Book Alert / Afterlands
Afterlands: A Novel by Steven Heighton, Houghton-Mifflin, $25, 406 pages, ISBN #0-618-13934-6.
The known facts that form the skeleton of this historical novel are sketchy, but given these elements, it's clear that the potential for drama is great. The Arctic explorer USS Polaris becomes stranded in Arctic ice, forcing 19 humans aboard to disembark onto an ice floe on which they live for more than six months while they pray for rescue.

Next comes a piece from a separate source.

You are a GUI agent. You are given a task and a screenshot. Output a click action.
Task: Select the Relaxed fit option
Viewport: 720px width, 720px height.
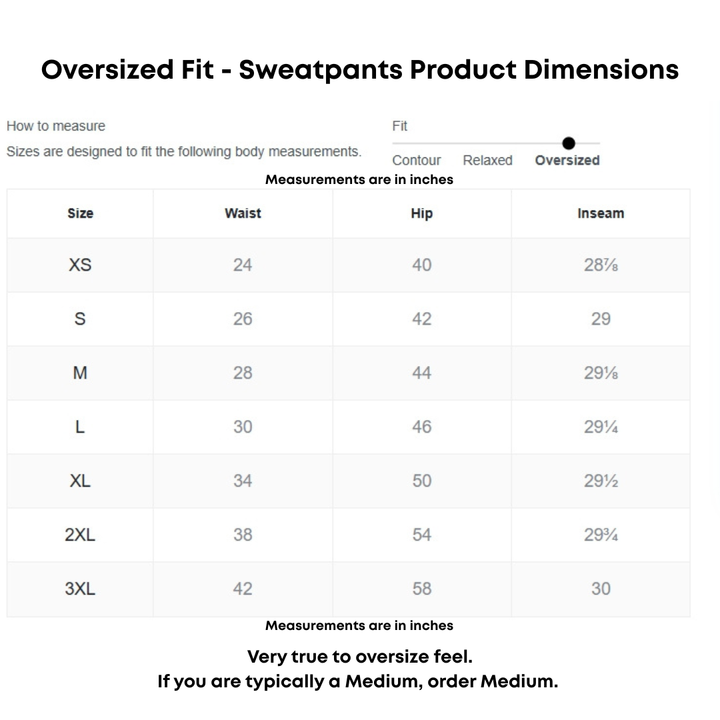click(x=487, y=160)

Add in the elements of food shortages, extreme cold, leadership egos, and racial and sexual tensions, and a writer can project a humdinger of a story, as Heighton does, admittedly having to fill in many blanks as he goes. But unlike a James Frey memoir, he admits up front how little he knows about what actually happened and how much he must fabricate and labels his work, as he clearly should, as a novel.
Afterlands opens at a time following the siege and rescue, with lifetime friendships and enmities already cast in stone and then works backward, a device which can be confusing -- or less than illuminating -- at times. Heighton, however, is a wonderful writer and expertly casts, with dramatic tension, the interplay between two protagonists -- Lt. George Tyson, one of the victims on the ice floe, and German crewman Roland Kruger, who believes "the idiot willingness to take sides is what feeds the abattoir of history."